I’ve always had super-sensitive skin which gets more and more fragile as I progress through my perimenopause (a common symptom). I use Weleda Baby products day-to-day, but I make my own skin treats and bath-time indulgences.
The simplest (and best) moisturising bath is a good cupful of milk and some lavender essential oil (if you are lactose intolerant or vegan, almond or oat milk is good). A handful of salt or a couple of capfuls of cider vinegar help to balance the skin. I like to add essential oils (rose and geranium is a mixture that I like, but everyone has their own favourites). I usually exfoliate with a cotton washcloth but for an extra, soul-deep clean, I use this recipe:
Take 1 teaspoon oil (olive, almond, coconut, etc.) and mix in a cupful of brown sugar until all the grains are coated. Finely grate square inch of fresh ginger and mix in. Add the juice and zest of half a lime and stir. You can apply the scrub by hand or on a washcloth. Use it within a week.
Face masks of honey or honey and yogurt work well for me, being moisturising and calming. A recipe I saw many years ago had you smooth honey over the face, and then gently pat with flat fingers all over to stimulate circulation and draw out muck. Chilled white tea is a lovely skin tonic. You can whip coconut oil and aloe vera (go for a pure-as-possible aloe vera gel, lots of them have alcohol and other additives) together with a hand blender to make a good general moisturiser for dry or rough skin. Although I often use pure rosehip oil on my face these days, for many years I used virgin olive oil with rose, lavender and tea tree essential oils (5-10 drops of each added to about 15ml of base oil). If you have oilier skin, olive may be too heavy and almond or jojoba will be better.

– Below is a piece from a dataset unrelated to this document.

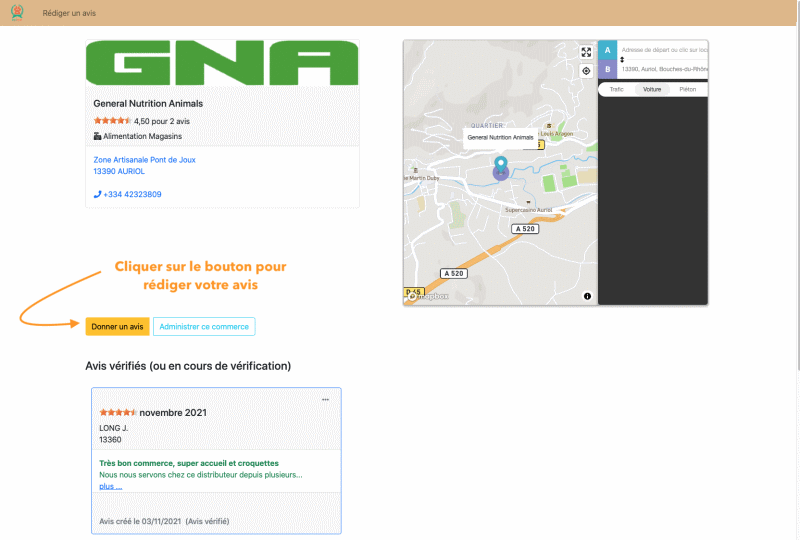
Task: Enter fullscreen map with the expand icon
Action: click(586, 53)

A nice cooling spray can be made thus: pour 30ml of witch hazel into a 100ml spray bottle, add 5 drops of peppermint oil and shake well. Add 30ml of aloe vera gel and shake again until mixed (if the aloe gel is very thick it may be best to mix these ingredients in a bowl). Top up with distilled water. It’s great for when you’re overheated, on any part of the body, but close your eyes if you are spraying your face! This is similar to a very easy room spray recipe: 30ml witch hazel in a 100ml spray bottle, 5-10 drops of essential oils, shake, top up with water. I react badly to artificial air fresheners (they can trigger migraines) and find these natural ones much better. Lavender is supposed to be good for relaxing, I find lemon and mint refreshing (only use a couple of drops of mint, it overwhelms all other fragrances), rose is calming, citrus oils are a good pick-me-up. But again, you will have your own faves. If you don’t yet know what oils you like, you can research online, ask at a good health food shop, or just go in and smell a few to find a pong that suits you!